(Records from a data collection)

::::

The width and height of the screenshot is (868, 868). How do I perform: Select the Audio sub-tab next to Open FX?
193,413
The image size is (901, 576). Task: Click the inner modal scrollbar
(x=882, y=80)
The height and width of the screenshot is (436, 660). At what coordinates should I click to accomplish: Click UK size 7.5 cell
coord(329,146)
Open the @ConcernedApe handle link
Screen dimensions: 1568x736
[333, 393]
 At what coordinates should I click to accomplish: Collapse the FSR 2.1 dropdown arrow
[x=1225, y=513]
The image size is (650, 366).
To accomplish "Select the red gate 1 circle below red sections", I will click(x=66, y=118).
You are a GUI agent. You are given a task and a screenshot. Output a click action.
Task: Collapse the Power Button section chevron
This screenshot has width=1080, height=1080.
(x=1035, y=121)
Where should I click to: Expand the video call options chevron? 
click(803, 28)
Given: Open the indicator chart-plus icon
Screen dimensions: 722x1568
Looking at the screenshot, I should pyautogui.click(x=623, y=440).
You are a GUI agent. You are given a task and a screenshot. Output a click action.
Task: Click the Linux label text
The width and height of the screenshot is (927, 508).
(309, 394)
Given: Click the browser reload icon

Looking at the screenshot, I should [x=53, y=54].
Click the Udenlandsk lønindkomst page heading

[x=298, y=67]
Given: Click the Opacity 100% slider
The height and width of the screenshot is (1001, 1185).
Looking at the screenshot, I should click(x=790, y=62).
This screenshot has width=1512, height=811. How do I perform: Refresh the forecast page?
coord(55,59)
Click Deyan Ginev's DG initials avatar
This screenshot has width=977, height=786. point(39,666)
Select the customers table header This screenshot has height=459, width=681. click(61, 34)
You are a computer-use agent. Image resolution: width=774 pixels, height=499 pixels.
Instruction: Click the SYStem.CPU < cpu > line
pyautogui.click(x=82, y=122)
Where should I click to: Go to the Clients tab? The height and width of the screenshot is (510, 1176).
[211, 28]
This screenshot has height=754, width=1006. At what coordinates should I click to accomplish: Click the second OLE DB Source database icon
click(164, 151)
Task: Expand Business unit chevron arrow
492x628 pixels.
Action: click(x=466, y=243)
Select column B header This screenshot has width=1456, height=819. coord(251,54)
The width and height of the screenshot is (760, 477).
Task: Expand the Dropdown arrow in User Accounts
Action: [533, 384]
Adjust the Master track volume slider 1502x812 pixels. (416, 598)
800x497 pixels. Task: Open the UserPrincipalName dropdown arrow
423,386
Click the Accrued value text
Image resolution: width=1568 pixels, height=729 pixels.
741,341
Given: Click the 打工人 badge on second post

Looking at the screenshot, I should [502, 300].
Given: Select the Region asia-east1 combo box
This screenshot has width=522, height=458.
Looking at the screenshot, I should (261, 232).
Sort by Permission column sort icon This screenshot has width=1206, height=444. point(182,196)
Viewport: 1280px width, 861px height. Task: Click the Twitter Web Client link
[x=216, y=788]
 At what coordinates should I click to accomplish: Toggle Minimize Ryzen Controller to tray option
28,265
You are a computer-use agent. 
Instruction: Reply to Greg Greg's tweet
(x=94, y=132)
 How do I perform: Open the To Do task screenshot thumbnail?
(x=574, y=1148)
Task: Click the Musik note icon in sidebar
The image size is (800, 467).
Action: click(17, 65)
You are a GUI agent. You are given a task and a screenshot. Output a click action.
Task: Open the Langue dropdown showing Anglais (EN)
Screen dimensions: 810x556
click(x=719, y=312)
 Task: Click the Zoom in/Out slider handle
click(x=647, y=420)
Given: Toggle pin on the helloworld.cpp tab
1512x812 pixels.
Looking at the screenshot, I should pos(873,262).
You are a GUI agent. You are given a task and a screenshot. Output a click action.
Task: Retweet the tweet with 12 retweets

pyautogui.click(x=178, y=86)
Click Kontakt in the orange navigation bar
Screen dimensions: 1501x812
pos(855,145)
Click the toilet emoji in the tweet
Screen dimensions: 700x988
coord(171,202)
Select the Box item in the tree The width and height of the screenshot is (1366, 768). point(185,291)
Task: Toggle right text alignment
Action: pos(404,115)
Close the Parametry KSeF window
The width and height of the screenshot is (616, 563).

::::

**Exercise aim**: For this task, print the records again exactly as they appear.

**Answer for the task**:
The width and height of the screenshot is (868, 868). How do I perform: Select the Audio sub-tab next to Open FX?
193,413
The image size is (901, 576). Task: Click the inner modal scrollbar
(x=882, y=80)
The height and width of the screenshot is (436, 660). At what coordinates should I click to accomplish: Click UK size 7.5 cell
coord(329,146)
Open the @ConcernedApe handle link
Screen dimensions: 1568x736
[333, 393]
 At what coordinates should I click to accomplish: Collapse the FSR 2.1 dropdown arrow
[x=1225, y=513]
The image size is (650, 366).
To accomplish "Select the red gate 1 circle below red sections", I will click(x=66, y=118).
You are a GUI agent. You are given a task and a screenshot. Output a click action.
Task: Collapse the Power Button section chevron
This screenshot has width=1080, height=1080.
(x=1035, y=121)
Where should I click to: Expand the video call options chevron? 
click(803, 28)
Given: Open the indicator chart-plus icon
Screen dimensions: 722x1568
Looking at the screenshot, I should pyautogui.click(x=623, y=440).
You are a GUI agent. You are given a task and a screenshot. Output a click action.
Task: Click the Linux label text
The width and height of the screenshot is (927, 508).
(309, 394)
Given: Click the browser reload icon

Looking at the screenshot, I should [x=53, y=54].
Click the Udenlandsk lønindkomst page heading

[x=298, y=67]
Given: Click the Opacity 100% slider
The height and width of the screenshot is (1001, 1185).
Looking at the screenshot, I should click(x=790, y=62).
This screenshot has width=1512, height=811. How do I perform: Refresh the forecast page?
coord(55,59)
Click Deyan Ginev's DG initials avatar
This screenshot has width=977, height=786. point(39,666)
Select the customers table header This screenshot has height=459, width=681. click(61, 34)
You are a computer-use agent. Image resolution: width=774 pixels, height=499 pixels.
Instruction: Click the SYStem.CPU < cpu > line
pyautogui.click(x=82, y=122)
Where should I click to: Go to the Clients tab? The height and width of the screenshot is (510, 1176).
[211, 28]
This screenshot has height=754, width=1006. At what coordinates should I click to accomplish: Click the second OLE DB Source database icon
click(164, 151)
Task: Expand Business unit chevron arrow
492x628 pixels.
Action: click(x=466, y=243)
Select column B header This screenshot has width=1456, height=819. coord(251,54)
The width and height of the screenshot is (760, 477).
Task: Expand the Dropdown arrow in User Accounts
Action: [533, 384]
Adjust the Master track volume slider 1502x812 pixels. (416, 598)
800x497 pixels. Task: Open the UserPrincipalName dropdown arrow
423,386
Click the Accrued value text
Image resolution: width=1568 pixels, height=729 pixels.
741,341
Given: Click the 打工人 badge on second post

Looking at the screenshot, I should [502, 300].
Given: Select the Region asia-east1 combo box
This screenshot has width=522, height=458.
Looking at the screenshot, I should (261, 232).
Sort by Permission column sort icon This screenshot has width=1206, height=444. point(182,196)
Viewport: 1280px width, 861px height. Task: Click the Twitter Web Client link
[x=216, y=788]
 At what coordinates should I click to accomplish: Toggle Minimize Ryzen Controller to tray option
28,265
You are a computer-use agent. 
Instruction: Reply to Greg Greg's tweet
(x=94, y=132)
 How do I perform: Open the To Do task screenshot thumbnail?
(x=574, y=1148)
Task: Click the Musik note icon in sidebar
The image size is (800, 467).
Action: click(17, 65)
You are a GUI agent. You are given a task and a screenshot. Output a click action.
Task: Open the Langue dropdown showing Anglais (EN)
Screen dimensions: 810x556
click(x=719, y=312)
 Task: Click the Zoom in/Out slider handle
click(x=647, y=420)
Given: Toggle pin on the helloworld.cpp tab
1512x812 pixels.
Looking at the screenshot, I should pos(873,262).
You are a GUI agent. You are given a task and a screenshot. Output a click action.
Task: Retweet the tweet with 12 retweets

pyautogui.click(x=178, y=86)
Click Kontakt in the orange navigation bar
Screen dimensions: 1501x812
pos(855,145)
Click the toilet emoji in the tweet
Screen dimensions: 700x988
coord(171,202)
Select the Box item in the tree The width and height of the screenshot is (1366, 768). point(185,291)
Task: Toggle right text alignment
Action: pos(404,115)
Close the Parametry KSeF window
The width and height of the screenshot is (616, 563).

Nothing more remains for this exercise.